In this report, significant improvements in the accuracy and reliability of a new-generation CGM device, the DG4P, were demonstrated after the first day of use and sustained over the duration of sensor wear compared with a previous-generation CGM device, the DSP. Improvements were most clinically relevant in the system's accuracy within the hypoglycemia range. When the actual glucose level, as determined by the YSI analyzer value, was in marked clinical hypoglycemia (<55 mg/dL), the DG4P system detected biochemical hypoglycemia (<70 mg/dL) 88% of the time, compared with 73% of the time with DSP.

Furthermore, a significant reduction in the number of outlier sensors (those with an individual sensor MARD >20%) was observed in the clinical study reported here. There was also greater consistency in performance. Although patients will not wear two CGM systems concurrently in routine clinical practice, the decrease in variance between the two systems in half the subjects in the present study demonstrated a higher level of precision than has been seen with CGM systems historically. The increased range of the DG4P transmitter resulted in significantly fewer gaps in the CGM readings, providing a nearly uninterrupted data stream to the receiver (97% or 279 of 288 possible measurements per day).

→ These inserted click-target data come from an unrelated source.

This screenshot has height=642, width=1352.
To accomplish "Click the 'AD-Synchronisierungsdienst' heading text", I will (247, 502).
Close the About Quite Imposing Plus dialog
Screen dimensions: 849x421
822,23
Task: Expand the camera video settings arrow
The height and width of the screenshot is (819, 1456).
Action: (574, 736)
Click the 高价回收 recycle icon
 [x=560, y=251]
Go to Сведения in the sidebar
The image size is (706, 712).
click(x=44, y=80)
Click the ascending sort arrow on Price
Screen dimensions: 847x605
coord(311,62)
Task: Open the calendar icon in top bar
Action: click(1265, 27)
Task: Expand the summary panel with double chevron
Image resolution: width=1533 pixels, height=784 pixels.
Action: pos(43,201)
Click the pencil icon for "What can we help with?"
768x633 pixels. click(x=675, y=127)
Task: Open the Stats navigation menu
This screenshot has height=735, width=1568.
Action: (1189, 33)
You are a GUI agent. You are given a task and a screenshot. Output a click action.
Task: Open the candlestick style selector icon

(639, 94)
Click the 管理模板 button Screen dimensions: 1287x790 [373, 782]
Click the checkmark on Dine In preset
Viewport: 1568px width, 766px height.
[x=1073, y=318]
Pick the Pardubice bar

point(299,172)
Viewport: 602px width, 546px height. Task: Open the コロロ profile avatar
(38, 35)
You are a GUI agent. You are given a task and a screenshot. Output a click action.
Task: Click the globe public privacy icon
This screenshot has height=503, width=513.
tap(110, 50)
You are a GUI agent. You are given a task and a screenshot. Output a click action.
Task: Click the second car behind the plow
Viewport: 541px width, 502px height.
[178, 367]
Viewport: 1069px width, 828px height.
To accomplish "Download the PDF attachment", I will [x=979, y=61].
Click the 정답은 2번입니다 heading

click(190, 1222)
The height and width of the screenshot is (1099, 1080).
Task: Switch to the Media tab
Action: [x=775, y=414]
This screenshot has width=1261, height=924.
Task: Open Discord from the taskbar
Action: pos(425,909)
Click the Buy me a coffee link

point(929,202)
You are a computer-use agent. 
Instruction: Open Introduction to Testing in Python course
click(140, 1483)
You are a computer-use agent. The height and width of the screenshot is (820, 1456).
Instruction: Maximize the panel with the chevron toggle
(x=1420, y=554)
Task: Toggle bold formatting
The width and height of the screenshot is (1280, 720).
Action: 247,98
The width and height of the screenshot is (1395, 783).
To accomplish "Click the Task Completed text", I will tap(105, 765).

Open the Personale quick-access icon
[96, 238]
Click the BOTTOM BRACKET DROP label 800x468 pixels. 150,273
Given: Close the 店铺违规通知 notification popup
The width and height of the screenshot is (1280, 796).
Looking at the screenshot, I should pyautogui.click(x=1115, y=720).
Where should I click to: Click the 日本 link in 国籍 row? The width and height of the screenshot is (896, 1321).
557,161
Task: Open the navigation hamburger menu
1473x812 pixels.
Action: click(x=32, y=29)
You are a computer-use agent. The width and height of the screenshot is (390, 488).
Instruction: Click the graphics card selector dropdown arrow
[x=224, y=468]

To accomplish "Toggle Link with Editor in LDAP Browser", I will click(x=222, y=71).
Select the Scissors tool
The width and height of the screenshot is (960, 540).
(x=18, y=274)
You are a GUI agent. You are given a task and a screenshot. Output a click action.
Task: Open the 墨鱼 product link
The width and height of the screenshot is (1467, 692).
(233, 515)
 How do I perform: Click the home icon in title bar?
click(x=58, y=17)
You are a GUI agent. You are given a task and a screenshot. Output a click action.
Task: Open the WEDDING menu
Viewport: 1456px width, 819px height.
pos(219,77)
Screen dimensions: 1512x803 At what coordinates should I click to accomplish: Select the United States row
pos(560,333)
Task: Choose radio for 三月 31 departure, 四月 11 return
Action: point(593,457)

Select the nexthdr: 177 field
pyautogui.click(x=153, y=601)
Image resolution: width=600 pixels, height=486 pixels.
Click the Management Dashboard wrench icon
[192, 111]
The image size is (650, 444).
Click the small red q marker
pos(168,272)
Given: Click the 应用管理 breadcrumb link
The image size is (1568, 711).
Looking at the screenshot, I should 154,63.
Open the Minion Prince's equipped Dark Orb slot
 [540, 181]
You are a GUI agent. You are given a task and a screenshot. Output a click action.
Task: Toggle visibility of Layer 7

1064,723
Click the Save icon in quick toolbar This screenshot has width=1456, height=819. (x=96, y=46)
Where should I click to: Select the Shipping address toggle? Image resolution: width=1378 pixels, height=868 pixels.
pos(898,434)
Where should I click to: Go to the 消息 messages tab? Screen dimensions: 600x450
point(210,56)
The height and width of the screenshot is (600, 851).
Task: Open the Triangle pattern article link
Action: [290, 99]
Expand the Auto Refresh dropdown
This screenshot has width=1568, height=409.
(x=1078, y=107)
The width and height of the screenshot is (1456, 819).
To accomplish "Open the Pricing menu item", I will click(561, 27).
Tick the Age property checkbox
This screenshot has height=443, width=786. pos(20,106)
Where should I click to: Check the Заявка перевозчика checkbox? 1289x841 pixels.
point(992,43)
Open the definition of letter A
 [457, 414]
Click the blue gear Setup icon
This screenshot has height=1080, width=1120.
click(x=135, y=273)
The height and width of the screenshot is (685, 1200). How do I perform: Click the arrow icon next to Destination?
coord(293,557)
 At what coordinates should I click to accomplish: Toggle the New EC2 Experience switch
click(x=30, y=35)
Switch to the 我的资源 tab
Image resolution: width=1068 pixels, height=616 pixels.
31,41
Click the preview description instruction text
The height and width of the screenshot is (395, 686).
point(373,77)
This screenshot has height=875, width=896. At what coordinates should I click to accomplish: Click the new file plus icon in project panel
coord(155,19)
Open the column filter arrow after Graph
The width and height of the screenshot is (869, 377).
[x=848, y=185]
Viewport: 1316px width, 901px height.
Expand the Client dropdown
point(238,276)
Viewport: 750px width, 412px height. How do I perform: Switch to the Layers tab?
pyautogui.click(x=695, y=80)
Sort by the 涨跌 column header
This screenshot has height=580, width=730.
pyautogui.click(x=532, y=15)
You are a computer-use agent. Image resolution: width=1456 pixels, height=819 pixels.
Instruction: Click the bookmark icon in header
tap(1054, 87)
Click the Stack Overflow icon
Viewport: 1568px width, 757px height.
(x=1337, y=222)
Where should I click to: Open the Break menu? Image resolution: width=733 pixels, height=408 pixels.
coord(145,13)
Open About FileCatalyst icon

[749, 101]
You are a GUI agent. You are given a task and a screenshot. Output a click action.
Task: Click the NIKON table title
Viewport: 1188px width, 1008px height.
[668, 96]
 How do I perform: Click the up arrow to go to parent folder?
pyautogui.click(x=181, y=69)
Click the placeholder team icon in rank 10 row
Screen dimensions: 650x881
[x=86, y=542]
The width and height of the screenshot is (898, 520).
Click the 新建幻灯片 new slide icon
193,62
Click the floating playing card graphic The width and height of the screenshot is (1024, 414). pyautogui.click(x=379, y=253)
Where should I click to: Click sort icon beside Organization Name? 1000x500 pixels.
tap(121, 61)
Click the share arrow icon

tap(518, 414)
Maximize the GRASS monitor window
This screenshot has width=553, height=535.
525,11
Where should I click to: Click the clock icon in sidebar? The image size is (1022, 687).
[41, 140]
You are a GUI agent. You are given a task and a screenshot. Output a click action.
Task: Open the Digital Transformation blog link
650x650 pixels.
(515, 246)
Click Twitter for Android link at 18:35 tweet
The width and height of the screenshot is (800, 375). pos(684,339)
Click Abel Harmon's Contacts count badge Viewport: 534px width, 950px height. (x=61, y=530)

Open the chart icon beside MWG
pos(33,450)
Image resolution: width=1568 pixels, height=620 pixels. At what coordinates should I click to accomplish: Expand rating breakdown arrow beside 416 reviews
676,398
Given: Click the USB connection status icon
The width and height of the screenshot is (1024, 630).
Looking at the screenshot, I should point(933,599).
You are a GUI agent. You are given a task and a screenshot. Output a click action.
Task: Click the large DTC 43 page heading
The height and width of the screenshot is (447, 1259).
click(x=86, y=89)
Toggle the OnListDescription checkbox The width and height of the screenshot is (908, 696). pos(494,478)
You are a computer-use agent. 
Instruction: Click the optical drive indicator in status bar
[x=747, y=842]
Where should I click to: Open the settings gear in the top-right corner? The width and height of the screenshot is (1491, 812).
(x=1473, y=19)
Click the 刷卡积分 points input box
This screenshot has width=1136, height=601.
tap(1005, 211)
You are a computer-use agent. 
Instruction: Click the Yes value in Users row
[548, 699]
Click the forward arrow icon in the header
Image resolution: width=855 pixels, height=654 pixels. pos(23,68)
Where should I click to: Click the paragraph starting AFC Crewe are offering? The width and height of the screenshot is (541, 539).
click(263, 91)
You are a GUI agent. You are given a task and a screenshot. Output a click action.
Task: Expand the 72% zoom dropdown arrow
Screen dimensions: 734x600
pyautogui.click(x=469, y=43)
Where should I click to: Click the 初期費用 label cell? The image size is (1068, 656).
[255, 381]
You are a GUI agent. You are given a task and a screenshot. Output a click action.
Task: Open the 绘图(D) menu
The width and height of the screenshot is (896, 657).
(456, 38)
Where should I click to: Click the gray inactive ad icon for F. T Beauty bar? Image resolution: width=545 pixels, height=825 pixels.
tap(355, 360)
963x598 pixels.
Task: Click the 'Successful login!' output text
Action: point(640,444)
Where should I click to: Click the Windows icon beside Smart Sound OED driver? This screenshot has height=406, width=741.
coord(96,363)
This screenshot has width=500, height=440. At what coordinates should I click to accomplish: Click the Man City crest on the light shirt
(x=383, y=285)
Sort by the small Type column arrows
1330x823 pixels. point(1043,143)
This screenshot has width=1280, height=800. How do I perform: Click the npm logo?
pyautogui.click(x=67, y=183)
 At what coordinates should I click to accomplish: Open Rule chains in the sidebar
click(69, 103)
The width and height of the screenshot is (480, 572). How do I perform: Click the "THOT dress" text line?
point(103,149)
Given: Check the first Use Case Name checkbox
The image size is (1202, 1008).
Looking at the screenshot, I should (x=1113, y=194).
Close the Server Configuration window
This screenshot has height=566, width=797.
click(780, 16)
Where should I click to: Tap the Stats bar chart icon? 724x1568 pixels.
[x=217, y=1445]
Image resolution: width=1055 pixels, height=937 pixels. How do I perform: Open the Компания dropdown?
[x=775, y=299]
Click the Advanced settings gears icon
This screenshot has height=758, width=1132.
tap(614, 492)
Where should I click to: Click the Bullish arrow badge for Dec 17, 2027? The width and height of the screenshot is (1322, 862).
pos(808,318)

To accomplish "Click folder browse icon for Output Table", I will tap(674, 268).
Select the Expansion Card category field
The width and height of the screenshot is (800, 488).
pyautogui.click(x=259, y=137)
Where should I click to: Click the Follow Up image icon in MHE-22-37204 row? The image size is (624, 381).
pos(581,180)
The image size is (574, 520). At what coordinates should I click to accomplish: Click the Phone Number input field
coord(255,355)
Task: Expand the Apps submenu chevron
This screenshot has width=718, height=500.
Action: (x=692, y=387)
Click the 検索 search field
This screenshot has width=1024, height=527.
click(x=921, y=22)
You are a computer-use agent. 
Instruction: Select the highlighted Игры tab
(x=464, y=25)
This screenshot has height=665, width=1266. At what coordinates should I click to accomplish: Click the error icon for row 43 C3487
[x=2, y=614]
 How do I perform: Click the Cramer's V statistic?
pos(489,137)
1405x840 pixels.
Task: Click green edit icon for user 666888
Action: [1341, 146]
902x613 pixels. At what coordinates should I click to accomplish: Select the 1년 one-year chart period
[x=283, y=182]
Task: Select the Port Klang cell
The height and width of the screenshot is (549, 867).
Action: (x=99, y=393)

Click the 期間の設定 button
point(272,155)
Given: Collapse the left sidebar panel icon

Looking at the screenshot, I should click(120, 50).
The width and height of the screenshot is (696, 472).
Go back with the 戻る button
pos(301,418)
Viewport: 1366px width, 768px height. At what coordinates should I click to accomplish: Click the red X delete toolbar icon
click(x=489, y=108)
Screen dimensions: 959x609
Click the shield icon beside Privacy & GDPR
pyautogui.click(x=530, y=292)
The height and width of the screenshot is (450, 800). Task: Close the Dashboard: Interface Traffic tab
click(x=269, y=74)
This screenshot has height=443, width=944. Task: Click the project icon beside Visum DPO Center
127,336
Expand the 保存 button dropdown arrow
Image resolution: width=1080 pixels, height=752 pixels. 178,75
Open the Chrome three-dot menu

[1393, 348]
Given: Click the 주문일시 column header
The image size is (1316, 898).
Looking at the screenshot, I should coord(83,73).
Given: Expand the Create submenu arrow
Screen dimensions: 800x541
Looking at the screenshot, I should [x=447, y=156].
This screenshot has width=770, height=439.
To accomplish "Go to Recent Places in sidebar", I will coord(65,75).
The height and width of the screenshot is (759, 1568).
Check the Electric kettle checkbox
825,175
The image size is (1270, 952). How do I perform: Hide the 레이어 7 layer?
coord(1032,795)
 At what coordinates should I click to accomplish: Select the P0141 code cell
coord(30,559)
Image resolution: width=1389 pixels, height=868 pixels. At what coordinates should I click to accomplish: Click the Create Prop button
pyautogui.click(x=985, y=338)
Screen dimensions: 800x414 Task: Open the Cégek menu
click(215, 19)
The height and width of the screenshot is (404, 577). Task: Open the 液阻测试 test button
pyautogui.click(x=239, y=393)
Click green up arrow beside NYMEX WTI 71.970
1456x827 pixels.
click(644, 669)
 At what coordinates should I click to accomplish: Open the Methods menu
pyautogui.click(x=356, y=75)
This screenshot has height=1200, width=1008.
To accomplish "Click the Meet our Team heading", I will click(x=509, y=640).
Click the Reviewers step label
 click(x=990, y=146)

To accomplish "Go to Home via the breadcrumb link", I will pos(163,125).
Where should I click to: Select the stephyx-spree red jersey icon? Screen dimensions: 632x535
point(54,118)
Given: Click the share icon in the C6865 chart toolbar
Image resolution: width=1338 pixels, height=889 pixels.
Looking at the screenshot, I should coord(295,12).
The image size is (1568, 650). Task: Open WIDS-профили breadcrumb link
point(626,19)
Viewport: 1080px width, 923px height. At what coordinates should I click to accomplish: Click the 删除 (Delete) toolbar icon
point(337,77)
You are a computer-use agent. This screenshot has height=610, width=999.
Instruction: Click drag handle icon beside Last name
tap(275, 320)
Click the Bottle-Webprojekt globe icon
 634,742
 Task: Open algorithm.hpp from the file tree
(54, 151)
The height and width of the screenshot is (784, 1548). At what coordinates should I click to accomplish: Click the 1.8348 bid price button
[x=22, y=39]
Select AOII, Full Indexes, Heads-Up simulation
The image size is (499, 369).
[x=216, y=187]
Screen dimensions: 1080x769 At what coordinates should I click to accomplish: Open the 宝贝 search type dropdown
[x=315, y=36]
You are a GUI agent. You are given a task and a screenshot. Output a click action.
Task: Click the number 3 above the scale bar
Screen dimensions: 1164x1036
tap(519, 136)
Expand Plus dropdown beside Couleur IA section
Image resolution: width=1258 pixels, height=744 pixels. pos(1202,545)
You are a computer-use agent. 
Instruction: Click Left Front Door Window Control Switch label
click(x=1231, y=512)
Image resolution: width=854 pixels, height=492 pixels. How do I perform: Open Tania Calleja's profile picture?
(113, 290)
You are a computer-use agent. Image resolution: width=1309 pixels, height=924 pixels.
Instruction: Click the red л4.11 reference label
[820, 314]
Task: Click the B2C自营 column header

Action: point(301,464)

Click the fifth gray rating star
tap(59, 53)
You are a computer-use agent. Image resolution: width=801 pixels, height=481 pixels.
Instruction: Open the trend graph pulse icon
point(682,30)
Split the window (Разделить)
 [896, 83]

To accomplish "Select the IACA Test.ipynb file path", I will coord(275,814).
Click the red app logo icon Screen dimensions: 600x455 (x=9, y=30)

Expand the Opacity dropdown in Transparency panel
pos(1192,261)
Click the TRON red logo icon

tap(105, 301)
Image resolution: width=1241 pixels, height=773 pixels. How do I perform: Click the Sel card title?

There are several changes in the DG4P system compared with the DSP system that may be responsible for the improvement in the performance reported here. Both the DSP and DG4P systems use a small, flexible sensor wire (12 mm in length), inserted by the patient into the subcutaneous area of the abdomen at a 45° angle via the same-size 26-gauge introducer needle. This results in a depth of placement of approximately 8 mm into the adipose tissue. The diameter of the sensor wire was decreased from 180 μm in the DSP system to 130 μm in the DG4P. The 60% reduction of the DG4P sensor wire volume compared with the DSP sensor may help attenuate the tissue trauma associated from the in-dwelling sensor wire, thereby facilitating more consistent performance and improved sensor accuracy over time. In addition, modifications in the sensor membrane material in the DG4P sensor were designed to further reduce the foreign body response, achieve improved biocompatibility over a wider range of patients using the device, and decrease data lost because of the reduction of physiological interferences transmitted across the previous sensor membrane compared with the DSP sensor. Furthermore, the glucose oxidase system used in the DG4P was optimized to operate at low oxygen and low current density with a high signal-to-noise ratio in order to improve performance across the full duration of wear and at low glucose. The DG4P also incorporates changes in the algorithm to compensate for known sensor behavior as a function of time during the 7-day duration of use. The change in the DG4P transmission frequency from 0.4 GHz to 2.4 GHz extended the transmitter range from 5 feet with the DSP to 20 feet and improved data capture and overall system reliability.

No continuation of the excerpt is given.